Biofilm/Persister/Stationary Phase Bacteria Cause More Severe Disease Than Log Phase Bacteria II Infection with Persister Forms of Staphylococcus aureus Causes a Chronic Persistent Skin Infection with More Severe Lesion that Takes Longer to Heal and is not Eradicated by the Current Recommended Treatment in Mice

Rebecca Yee, Yuting Yuan, Cory Brayton, Andreina Tarff Leal, Jie Feng, Wanliang Shi, Ashley Behrens, Ying Zhang

Posted on: 20 December 2018

Preprint posted on 29 November 2018

Persistence is key: A mouse model mimics persistent skin infections using persister forms of S. aureus

Selected by Snehal Kadam

Categories: microbiology

Staphylococcus aureus is commonly associated with various wound infections [1]. Despite treatments, many patients experience recurrence of infection (see [2] for a review) due to the presence of persister cells (see [3] for a review on persister cells and infectious diseases). Persister cells downregulate their metabolic activities in stressed conditions (like saturated cultures or biofilms), entering a dormant-like stage, and hence are usually missed by antibiotics. Since antibiotics work by targeting specific physiological activity of the bacterial cells, they can only target cells that are active and dividing.

Numerous skin infections have been associated with a biofilm lifestyle of the infecting bacteria [4,5] and S. aureus biofilms have been a major area of study in skin wound infections. Persister cells are found within biofilms too, since the nutrient and oxygen limiting biofilm environment represents a stressed environment. Persister cells thus form a clinically relevant aspect of wound infections and it is important to be able to incorporate them into the models used to study wound infections. This study uses a mouse model to study persister cells of S. aureus in skin infections.


Experimental setup:. Infections were done by subcutaneous injection of the bacteria onto a shaved patch of skin with the same number of bacteria (108 CFU). The skin lesion sizes were measured post infection upto 4 weeks. Histological comparison of the different infections was done by skin tissue dissection. To study the effect of treatment with doxycycline and rifampin, mice were treated one week post infection for seven days. Another system used to study the effect of persister cell infections was the C. elegans model. A nematode killing assay was performed to study to effect of the different infections on the lifespan of the worm.


Important Results:


Persister cells cause more severe infections compared to log phase cultures
In order to establish a model for persister cell infections, the authors infected mice with persister forms (saturated cultures and biofilm bacteria) and compared them to log phase culture infected mice. Mice infected with saturated culture and biofilm bacteria showed bigger lesions (almost 3 times in size) and more bacteria were recovered from these skin lesions than those infected with log phase cultures. In general, biofilm bacteria showed the most persistent infection, requiring at least one week longer to heal. The histopathology of these persister cell infections was also more severe with more crust formation, immune cell infiltration and focal lesions forming. The log phase bacterial infection only showed low levels of immune cell infiltration.

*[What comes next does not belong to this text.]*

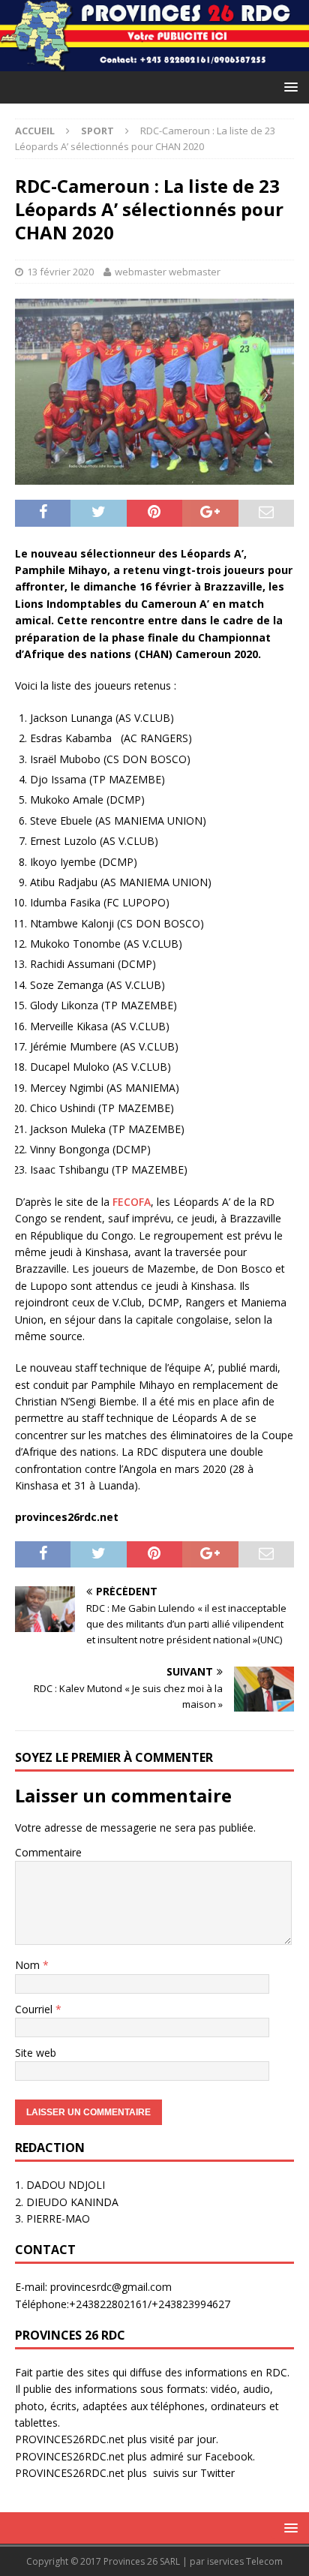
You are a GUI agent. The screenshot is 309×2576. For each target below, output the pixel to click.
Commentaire (48, 1852)
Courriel (35, 2009)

Thus, the persistent forms of bacteria cause a more severe and persistent infection as compared to log phase growing bacteria.

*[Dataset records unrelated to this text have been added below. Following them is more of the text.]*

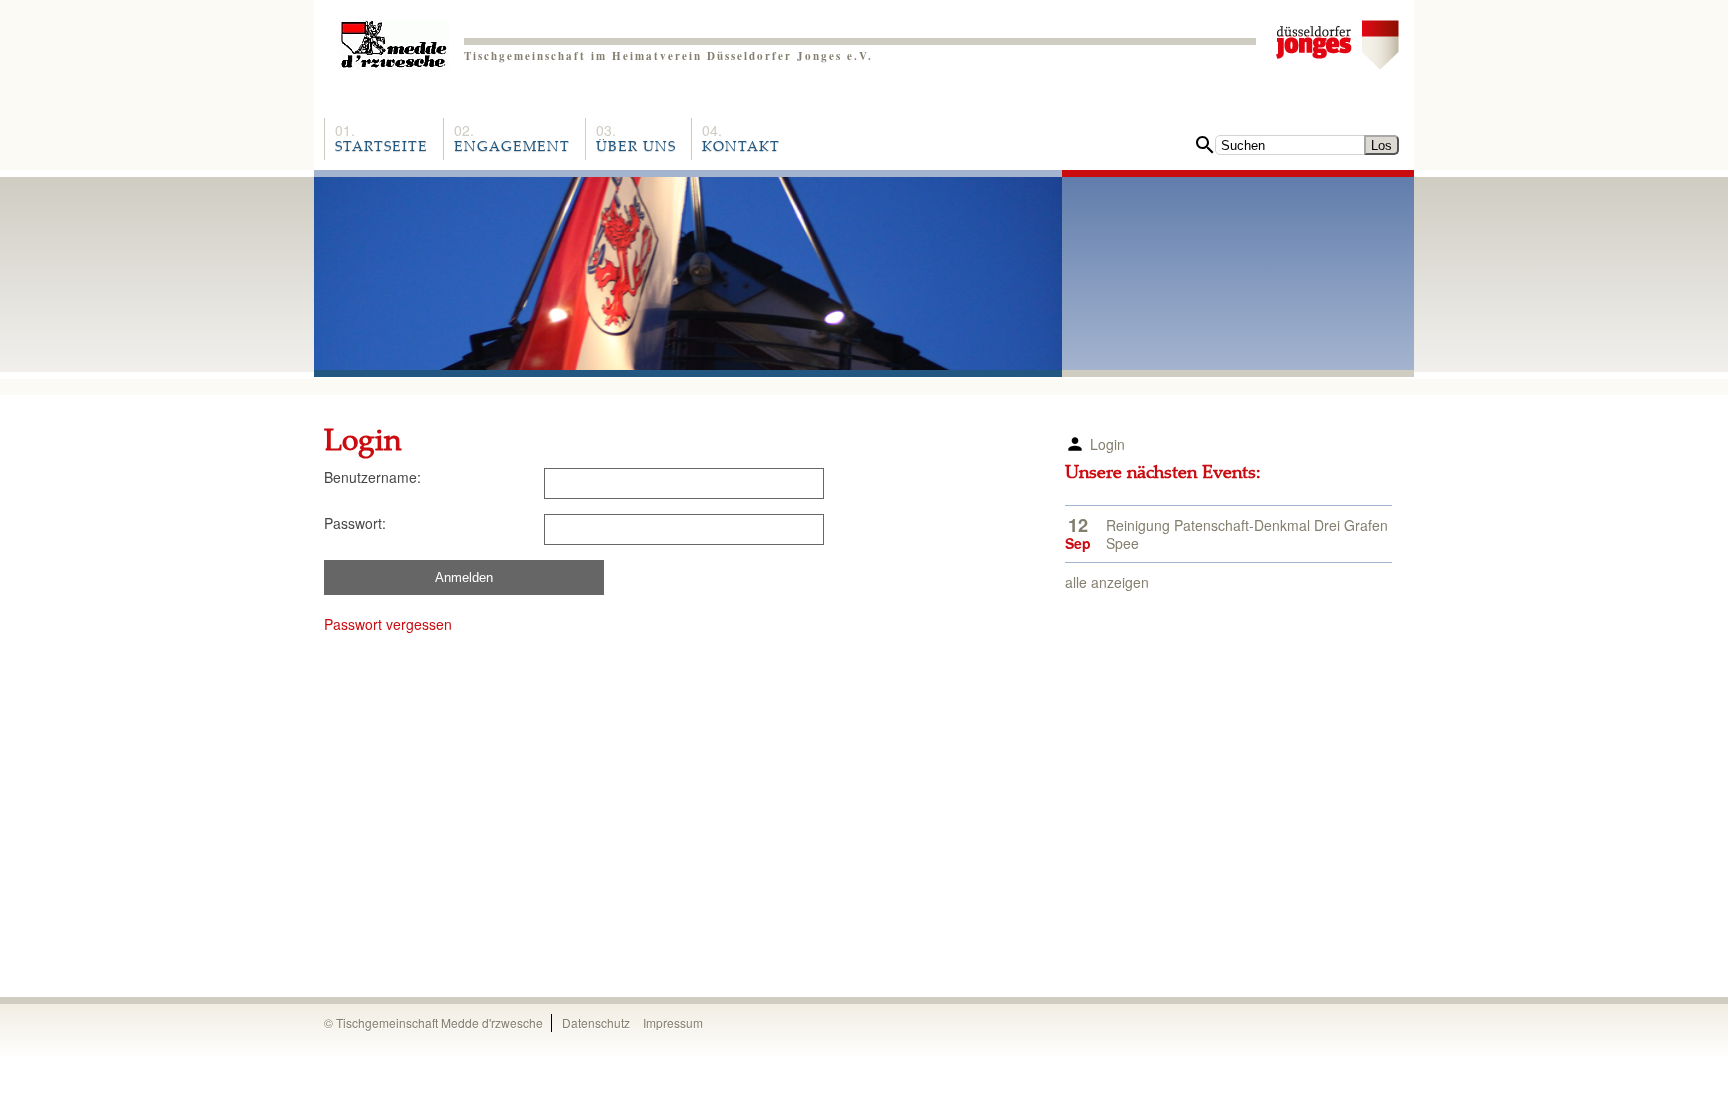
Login (1107, 444)
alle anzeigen (1107, 582)
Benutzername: (372, 477)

Treatment with the clinically recommended drug combination: A combination of doxycycline + rifampin is recommended for treatment of such recurrent skin infections. In order to test the efficacy of this combination on persister cell infections, mice infected with biofilm bacteria were exposed to this treatment for 7 days post infection. The treatment had no affect on the bacterial load, with the number of bacteria isolated from the infected tissue being similar for treated and non-treated mice. However, the skin lesion size did stall from growing in the treated mice, which showed only a 15% increase in lesion size whereas non-treated mice showed a 200% increase. Thus, although the treatment though doesn’t heal the lesions, it does prevent further development of the lesion.

Persister cell infections in C. elegans cause lower survival rate: Using a nematode killing assay, the persistent forms of S. aureus were found to be more virulent causing a lower survival rate in the case of the saturated phase culture infections as compared to log phase infections. At 2 days post infection, stationary phase bacteria-infected worms had a survival rate of 60%, whereas log phase bacteria-infected worms had a survival rate of 82%. This difference was seen in both cases of higher as well as lower inoculum (106 vs 104 CFU).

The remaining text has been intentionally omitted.